American Lung Association History

The American Lung Association was formed in 1904 by Edward Livingston Trudeau and Doctor Lawrence Flick. It was called the National Association for the Study and Prevention of Tuberculosis at that time.

Prior to this Dr. Lawrence Flick had founded the Pennsylvania Society for the prevention of TB which was the first society that worked towards the prevention of tuberculosis. The National Association for the Study and Prevention of Tuberculosis was renamed the National Tuberculosis Association in 1918 and it was rechristened National Tuberculosis and Respiratory Disease Association in 1968. The current name was adopted in 1973.

Some of the popular taglines that the association has adopted include “it's a matter of life and death”, “when you can't breathe, nothing else matters” and “fighting for air”. The first 50 years for the organization were tough but the organization forged ahead in getting funding for the projects and continuing the fight against tuberculosis to prevent and cure it.
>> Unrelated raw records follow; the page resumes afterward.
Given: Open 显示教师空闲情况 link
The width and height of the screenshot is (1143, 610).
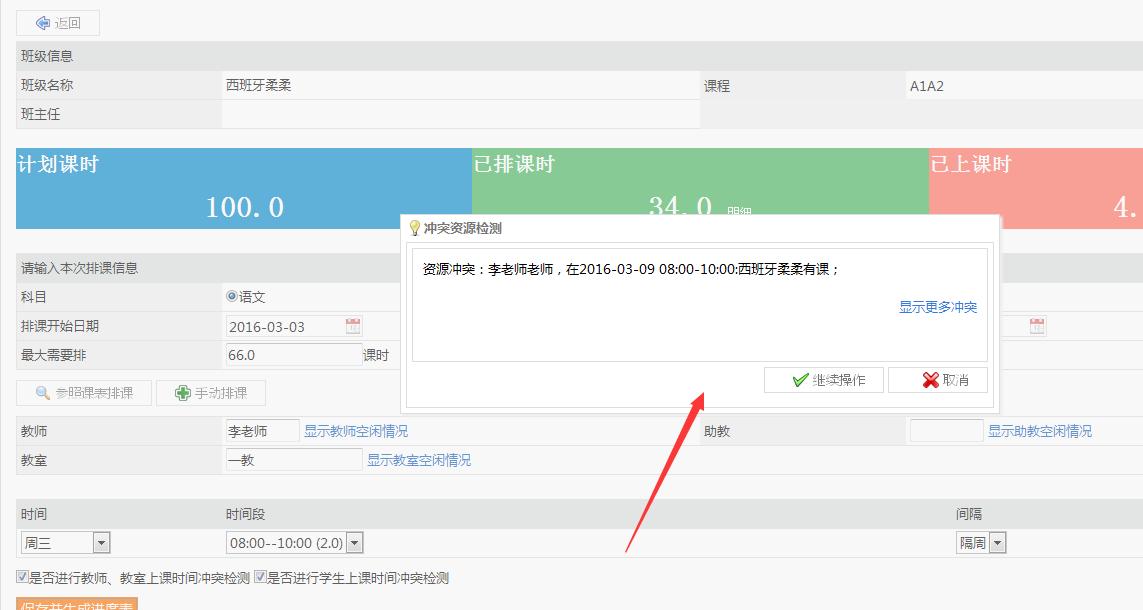Looking at the screenshot, I should tap(356, 431).
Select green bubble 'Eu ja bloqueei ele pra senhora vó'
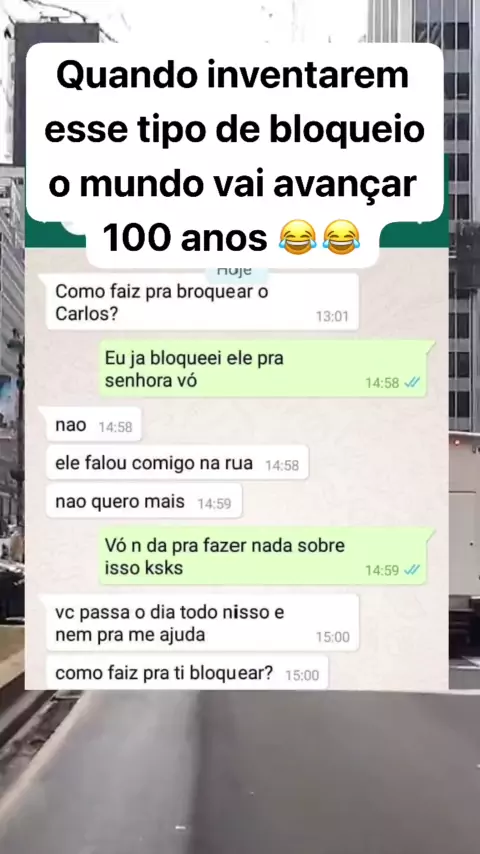The height and width of the screenshot is (854, 480). pos(263,369)
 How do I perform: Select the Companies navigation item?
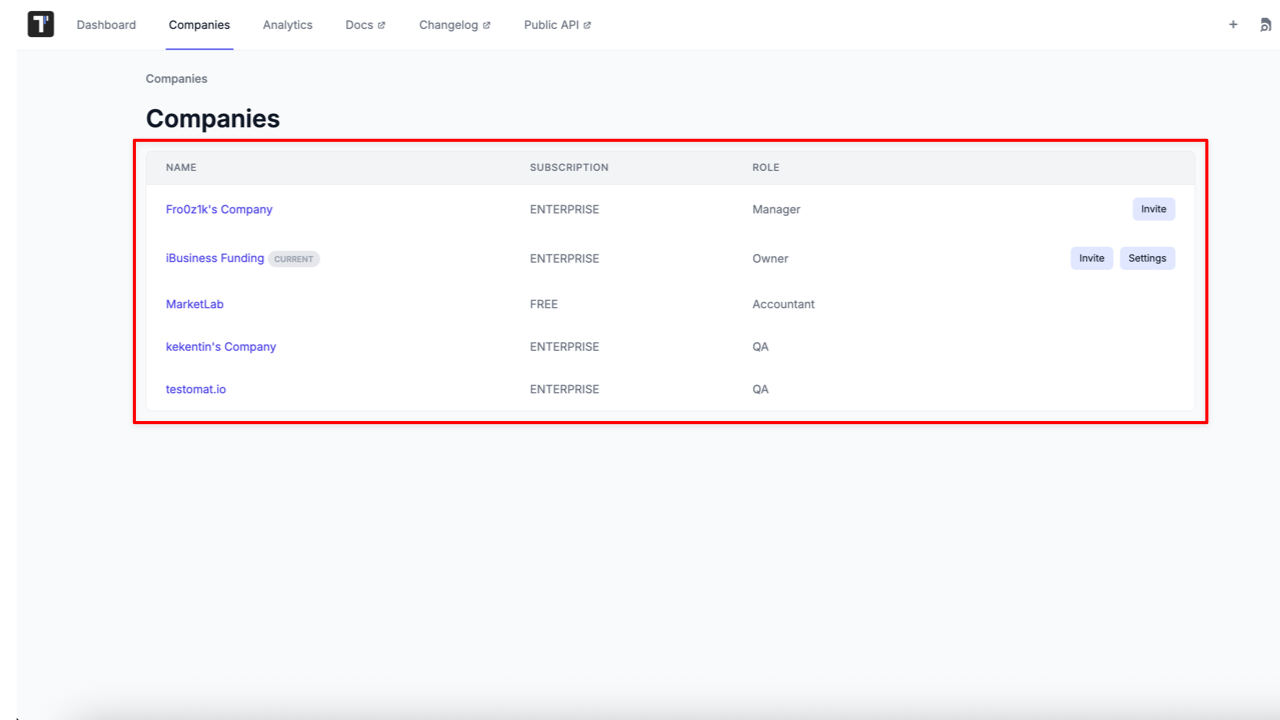199,25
By 1954, tuberculosis was almost non-existent in the United States.

The Christmas Seals Campaign was launched in 1907 and ever since it has been a symbol of the fight that the patient's put up to combat the illness. The first campaign was created by Emily Bissel to raise money for a sanitarium. The fight against the disease continued and since tuberculosis was mostly under control, the association expanded its horizons to include all kinds of lung diseases. This was when they took over the name “American Lung Association” in 1973.
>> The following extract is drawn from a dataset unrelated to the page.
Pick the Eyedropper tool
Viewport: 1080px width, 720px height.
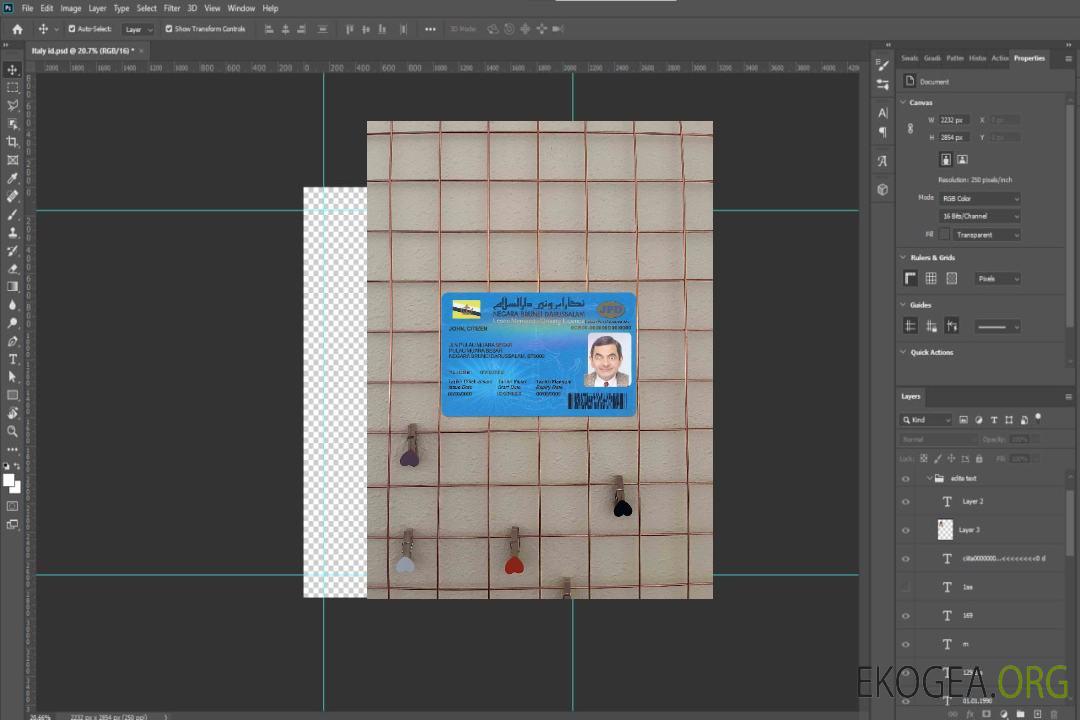tap(13, 178)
The association stands for the right to freedom of fresh and healthy air for all. It was one of the first organizations to take over the fight against smoking, with the belief that the nation's greatest health risk that was preventable. They also fought pollution in order to fight lung disease among urban residents. The Clean Air Act that resulted in the ban on smoking on airplanes and the bill that allowed the US Food and Drug Association to regulate tobacco products were some of the victories that can be associated with the association. Some of the other diseases that the American Lung Association is fighting today include lung conditions that range from asthma to lung cancer.